● **EXERCISE AIM**: Find the line containing "Fapello Leaks (163, 35)" in the data below and repeat it, along with all later lines, exactly through the last one.

BEGIN DATASET

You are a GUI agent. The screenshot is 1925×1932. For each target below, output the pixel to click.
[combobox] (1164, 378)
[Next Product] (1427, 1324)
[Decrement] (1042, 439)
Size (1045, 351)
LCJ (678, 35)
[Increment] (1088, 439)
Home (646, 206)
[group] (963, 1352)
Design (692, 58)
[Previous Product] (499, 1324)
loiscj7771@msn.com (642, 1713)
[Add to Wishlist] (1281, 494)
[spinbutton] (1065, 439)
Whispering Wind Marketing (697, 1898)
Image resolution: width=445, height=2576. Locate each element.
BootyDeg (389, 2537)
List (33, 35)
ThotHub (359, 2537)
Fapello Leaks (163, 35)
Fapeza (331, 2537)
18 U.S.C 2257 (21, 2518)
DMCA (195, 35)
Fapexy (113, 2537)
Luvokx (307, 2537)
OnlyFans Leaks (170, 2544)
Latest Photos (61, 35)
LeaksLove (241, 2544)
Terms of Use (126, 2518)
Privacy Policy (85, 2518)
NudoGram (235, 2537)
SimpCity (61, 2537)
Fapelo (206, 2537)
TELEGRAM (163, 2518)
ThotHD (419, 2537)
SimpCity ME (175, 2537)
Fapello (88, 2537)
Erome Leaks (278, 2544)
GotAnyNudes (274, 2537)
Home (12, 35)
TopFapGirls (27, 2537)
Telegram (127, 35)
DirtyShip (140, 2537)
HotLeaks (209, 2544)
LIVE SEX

END DATASET

● **OUTPUT BELOW**:
Fapello Leaks (163, 35)
Fapeza (331, 2537)
18 U.S.C 2257 (21, 2518)
DMCA (195, 35)
Fapexy (113, 2537)
Luvokx (307, 2537)
OnlyFans Leaks (170, 2544)
Latest Photos (61, 35)
LeaksLove (241, 2544)
Terms of Use (126, 2518)
Privacy Policy (85, 2518)
NudoGram (235, 2537)
SimpCity (61, 2537)
Fapelo (206, 2537)
TELEGRAM (163, 2518)
ThotHD (419, 2537)
SimpCity ME (175, 2537)
Fapello (88, 2537)
Erome Leaks (278, 2544)
GotAnyNudes (274, 2537)
Home (12, 35)
TopFapGirls (27, 2537)
Telegram (127, 35)
DirtyShip (140, 2537)
HotLeaks (209, 2544)
LIVE SEX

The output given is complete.